While we often worry about the nature of punishment it’s good to take a minute to look at our primary motivation. It’s natural to yell out a punishment when we’re angry, but it can be the wrong thing to do and it might not have the desired effect. It’s better (though difficult, I know) to take a deep breath and look at what has been done and what our reaction should be.
That’s because we want as parents to convey disapproval of a specific behaviour, not just that you are angry with or don’t like your child. Punishment should be a correction, not rejection. You don’t want a child to feel worthless just because they have misbehaved. That’s why it is better, though perhaps requiring of limitless patience, to avoid terms like ‘bad boy’ or ‘bad girl’, and to focus instead on the bad behaviour, saying ‘Kicking is not allowed’, or ‘You must share with your sister’.

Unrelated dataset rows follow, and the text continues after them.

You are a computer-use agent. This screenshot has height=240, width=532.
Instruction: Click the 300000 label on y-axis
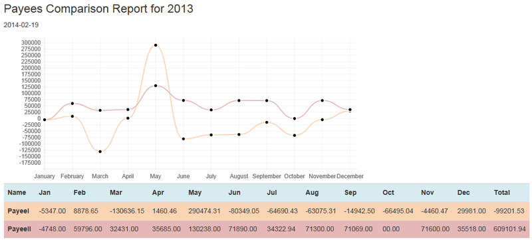(x=31, y=43)
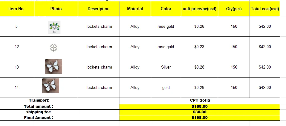Image resolution: width=286 pixels, height=126 pixels.
Task: Select the butterfly photo in item 13 row
Action: click(x=53, y=66)
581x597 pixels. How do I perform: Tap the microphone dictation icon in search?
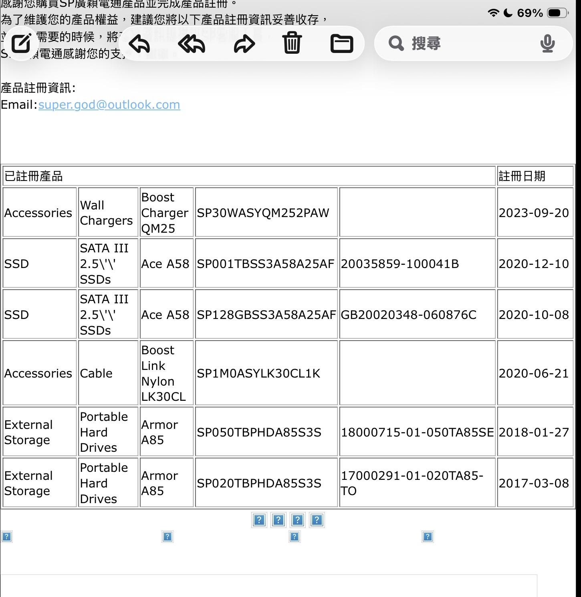point(547,43)
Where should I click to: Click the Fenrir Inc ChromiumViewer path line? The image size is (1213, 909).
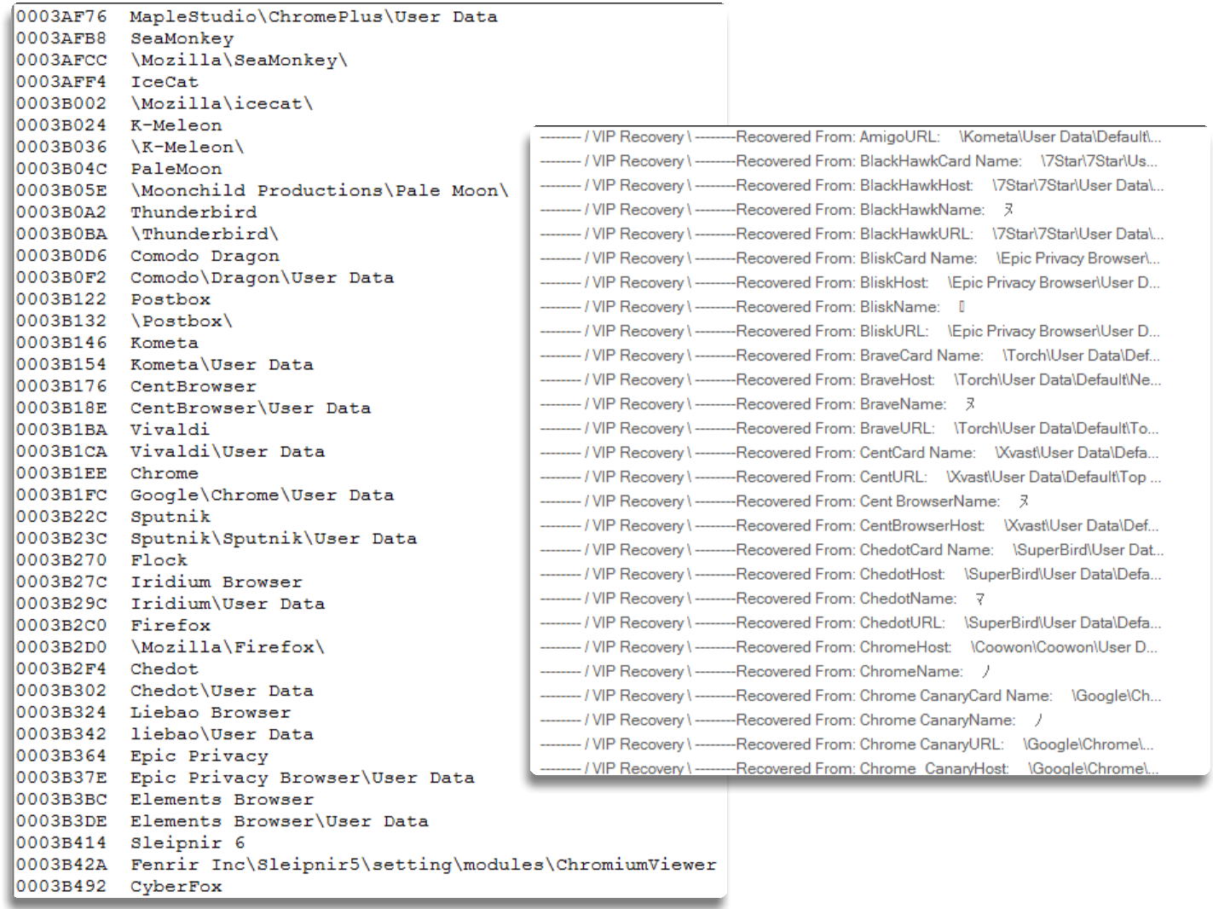(x=423, y=865)
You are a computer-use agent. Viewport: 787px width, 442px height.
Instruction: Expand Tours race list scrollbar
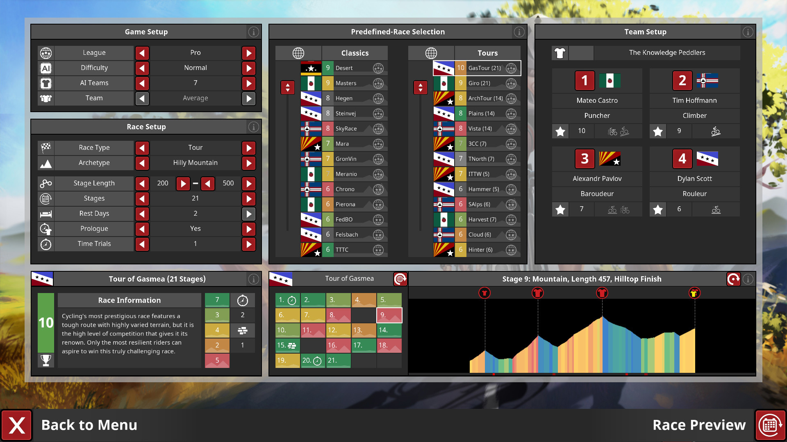pos(422,86)
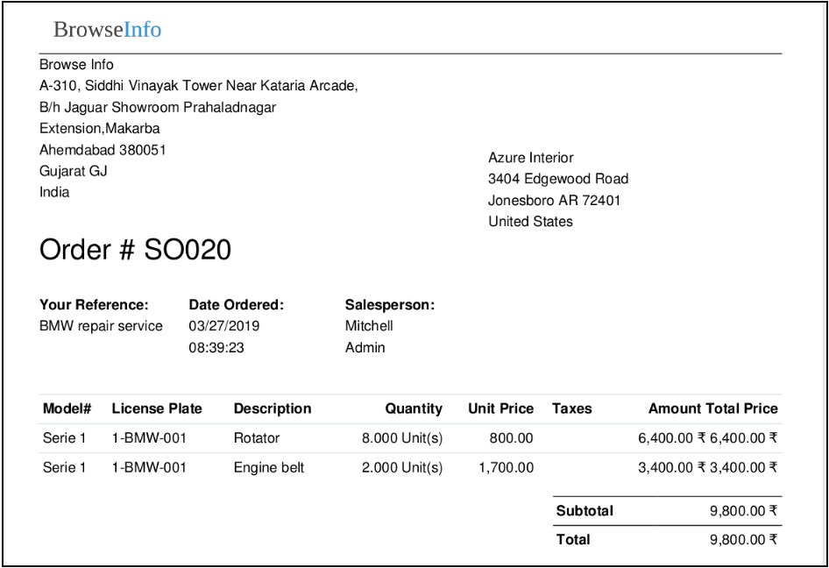Click the Date Ordered label
Viewport: 829px width, 568px height.
click(x=237, y=305)
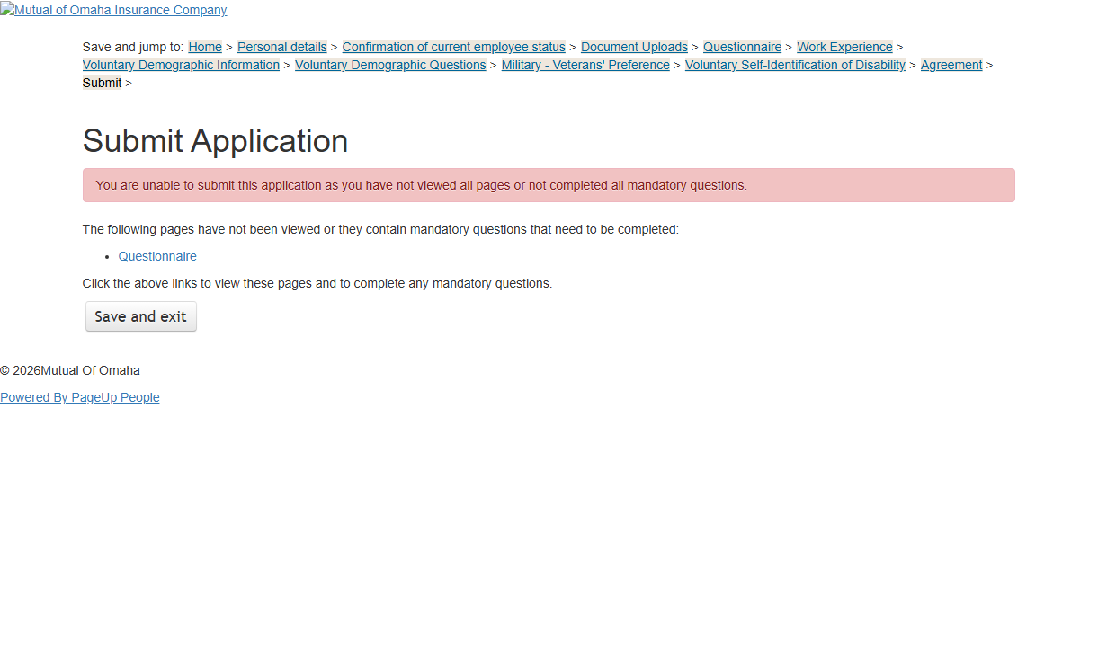Click the red unable-to-submit error banner
Image resolution: width=1098 pixels, height=648 pixels.
[549, 185]
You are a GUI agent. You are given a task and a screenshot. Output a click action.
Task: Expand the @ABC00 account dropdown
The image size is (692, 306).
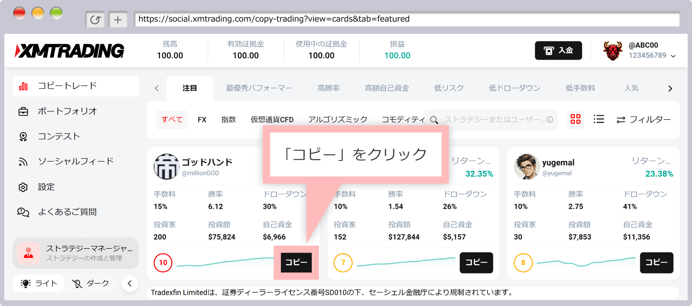(673, 56)
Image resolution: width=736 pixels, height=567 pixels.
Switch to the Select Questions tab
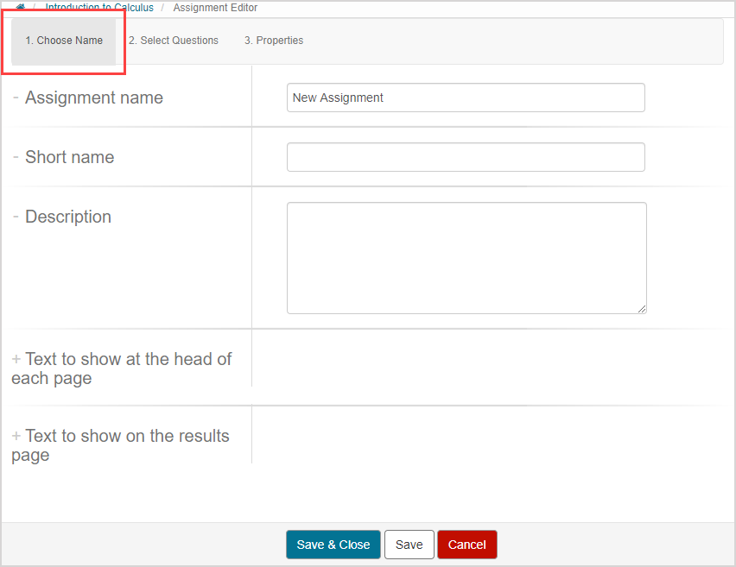point(173,40)
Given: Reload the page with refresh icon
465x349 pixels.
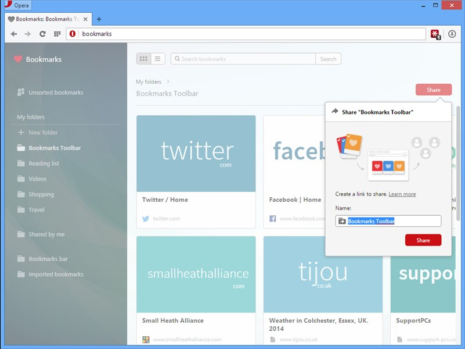Looking at the screenshot, I should pyautogui.click(x=42, y=34).
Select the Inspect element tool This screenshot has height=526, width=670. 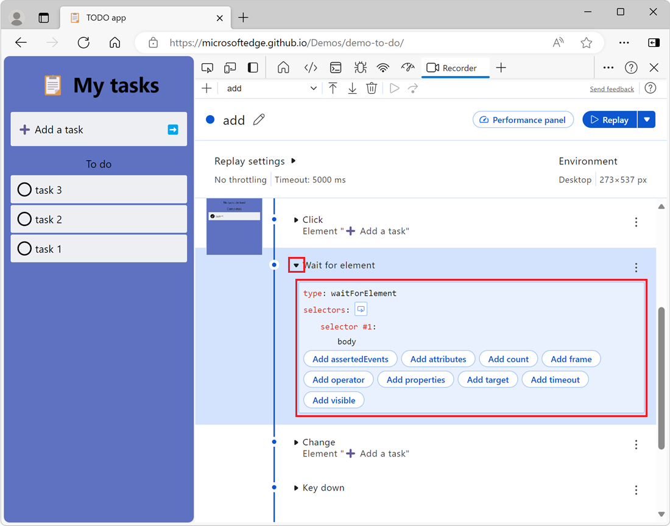point(207,67)
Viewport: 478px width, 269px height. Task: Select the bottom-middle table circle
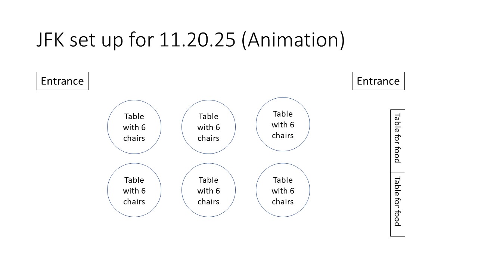pyautogui.click(x=208, y=190)
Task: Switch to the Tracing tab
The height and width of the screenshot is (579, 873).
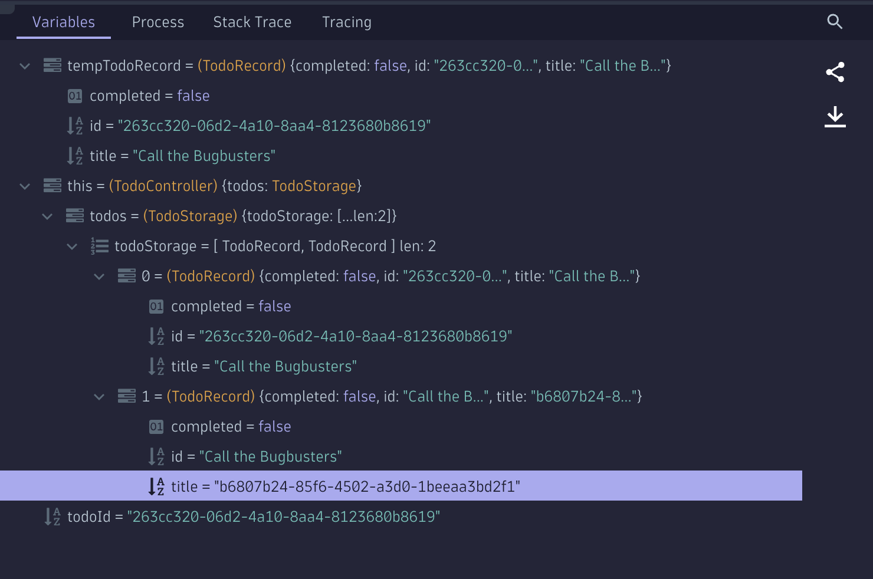Action: (x=347, y=22)
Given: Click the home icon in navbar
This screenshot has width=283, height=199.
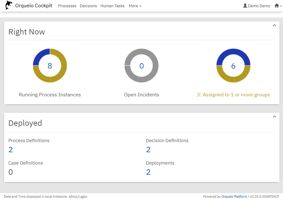Looking at the screenshot, I should point(277,6).
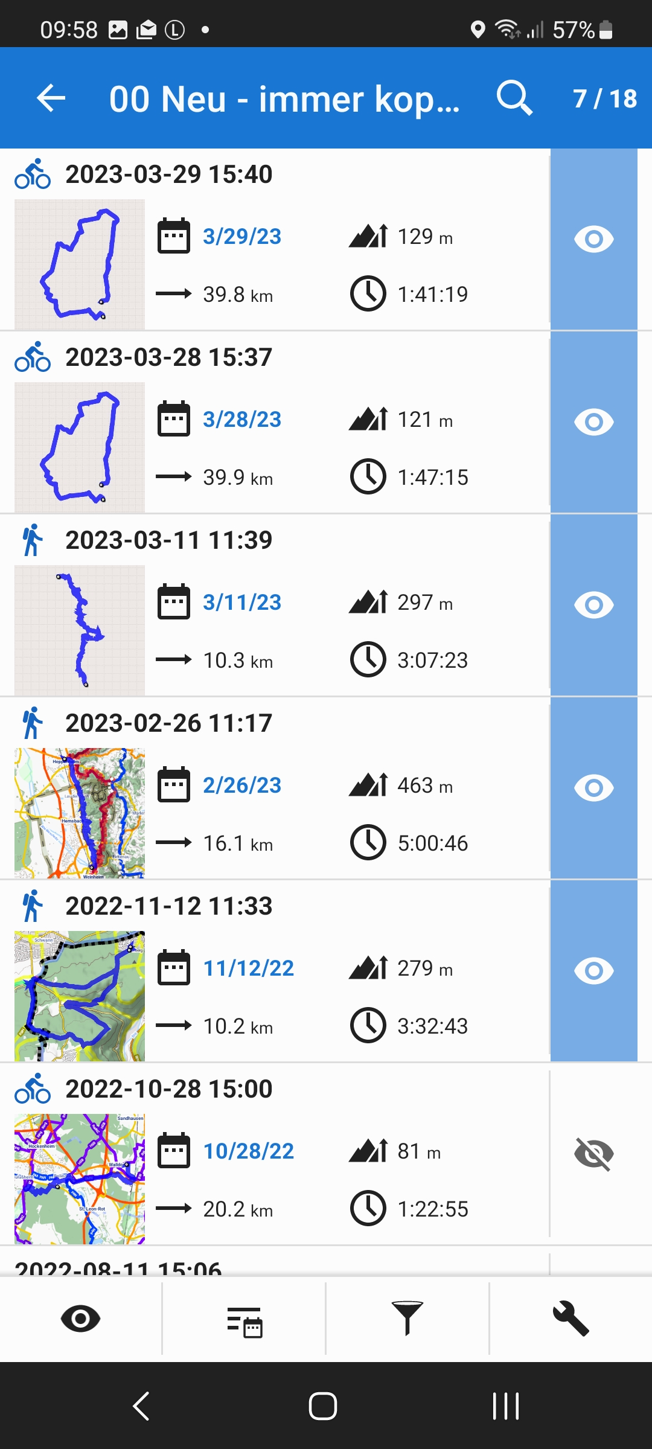Image resolution: width=652 pixels, height=1449 pixels.
Task: Select the 2023-03-11 11:39 track title
Action: [x=169, y=540]
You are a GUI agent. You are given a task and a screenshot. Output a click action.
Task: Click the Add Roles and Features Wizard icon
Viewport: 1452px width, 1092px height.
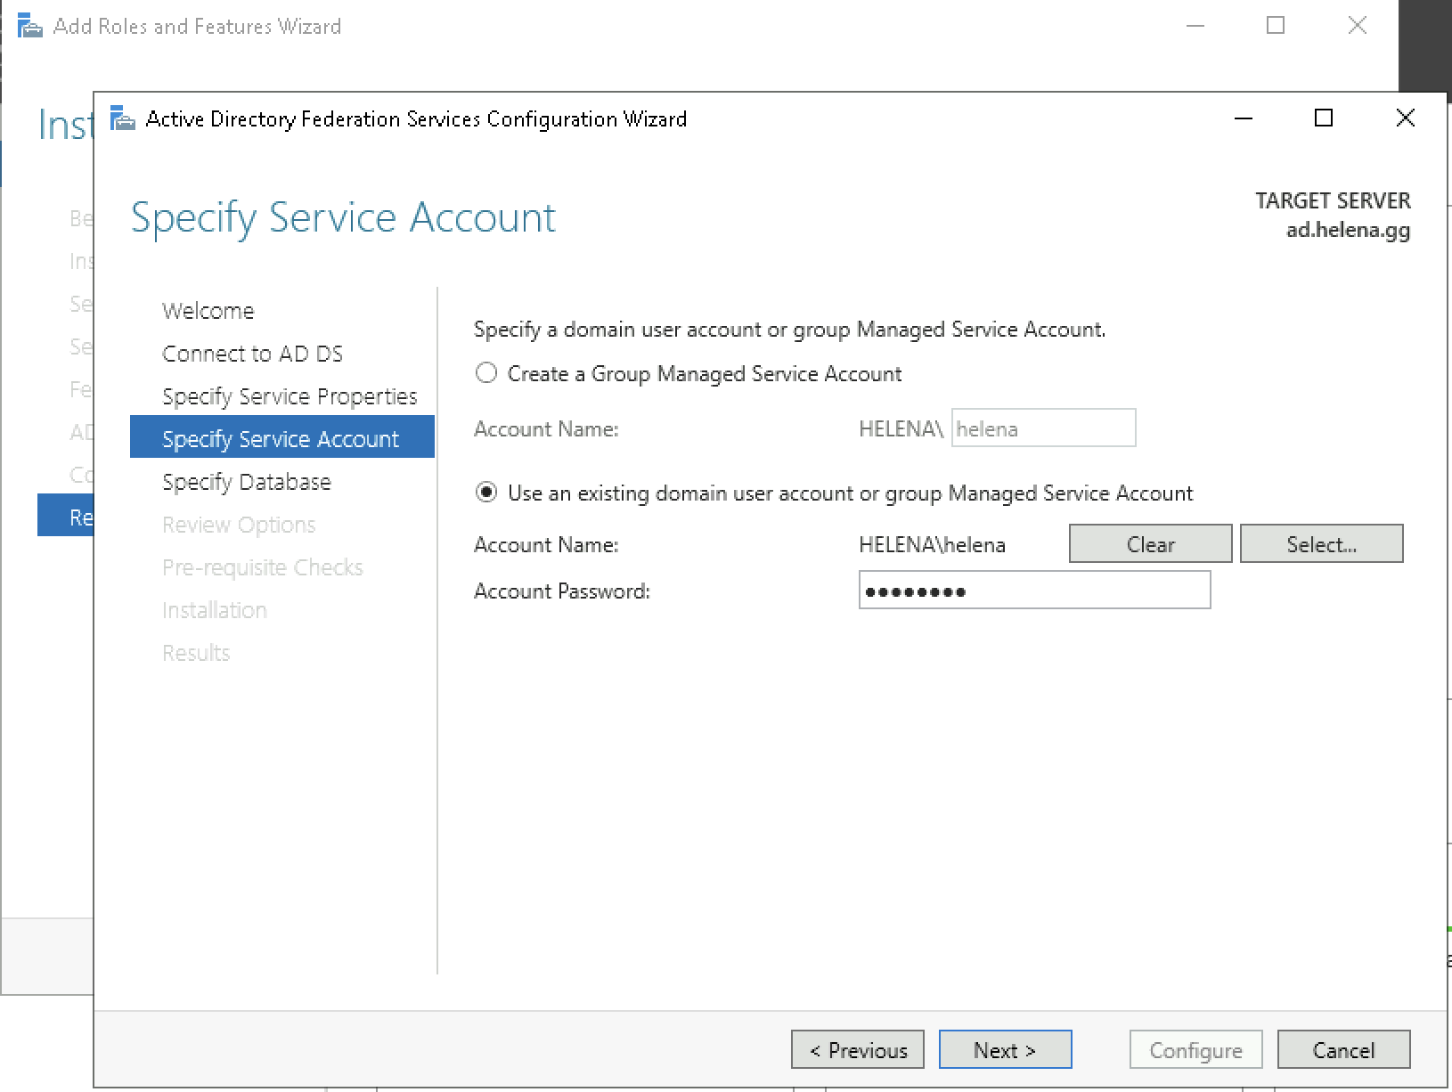pyautogui.click(x=29, y=27)
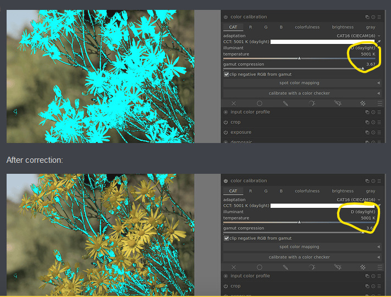The height and width of the screenshot is (297, 391).
Task: Select the drawn mask pencil icon in upper panel
Action: 285,103
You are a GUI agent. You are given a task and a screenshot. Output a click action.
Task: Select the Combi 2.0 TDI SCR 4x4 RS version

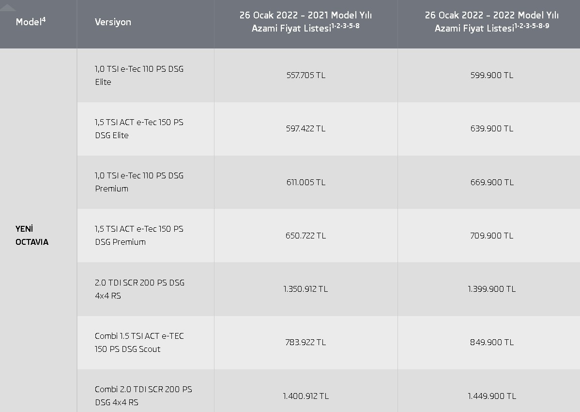tap(143, 396)
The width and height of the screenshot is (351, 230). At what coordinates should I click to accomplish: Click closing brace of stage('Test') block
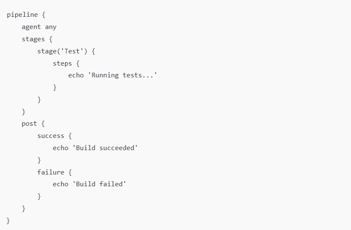40,99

I suppose the basic rule is not to punish because we are frustrated or annoyed but because we want the child to know better. This can be twice as difficult when the child is a little young to understand fully but quite big enough to cause chaos and mayhem in the house! One of my boys, almost as soon as he could walk well enough to explore, loved nothing better than to create the most enormous mess everywhere. Washing powder trailed through the entire house, shoes in the bath or toilet, milk on the floor, pots and pans dragged out every twenty minutes, flour on the walls; it was like tidying up after a whirlwind. Since he was still only a (very destructive) baby he was too young to understand - it was all just tremendous fun to him - so we had plenty of frustrated moments until we got sense and put child locks on everything.
Once children are old enough to understand it’s actually easier in the long run to explain why some things they do constitute bad behaviour. Children are quick to empathise, so explaining that ‘smacking other children hurts them’ can have a better effect than just yelling ‘stop’. Likewise explaining that ‘eating your dinner makes you grow big and strong’ is better than throwing a strop. And don’t be afraid to spell out the obvious: ‘If you run onto the road, a car will come along and hurt you very badly.’ Some consequences are too terrible not to be properly explained.
Of course sometimes you can explain until you’re fit to burst and children will still carry on regardless. That’s why as parents we need to face up to it at times and dole out appropriate punishment.
I think punishment should be gentle - you do not need to threaten your child with ferocious consequences, and it’s better to make sure the penalty is something that you can actually carry out. That’s not to say that we shouldn’t convey that we are angry or disappointed at bad behaviour; just that punishment does not have to be cruel to be effective. The reliability of a punishment is more important than its ferocity. Which brings us to smacking. Like most people I see how ridiculous it would be to ban smacking or to forbid parents from using a smack to enforce a very serious lesson - such as running out on the road or sticking a finger in a plug or all the other things children do to give us heart failure. I have a friend who reserves even a small smack only for such serious behaviour - she says that otherwise children can’t distinguish between minor infringements and what is really wrong. I can see where she is coming from.
Sometimes using corrective tools such as a ‘time out’ in the bedroom or ‘no cartoons for two days’ can have a better effect than a smack doled out in anger. Most mammies - in any case - are softies, and seeing your little one in tears after a smack usually makes us undo the supposed effect with hugs and kisses and leaves us feeling guilty. Who’s being punished in that case? Punishments can be difficult to enforce but in the end parents get on with it because we love our children. If we don’t show them how to behave no-one will.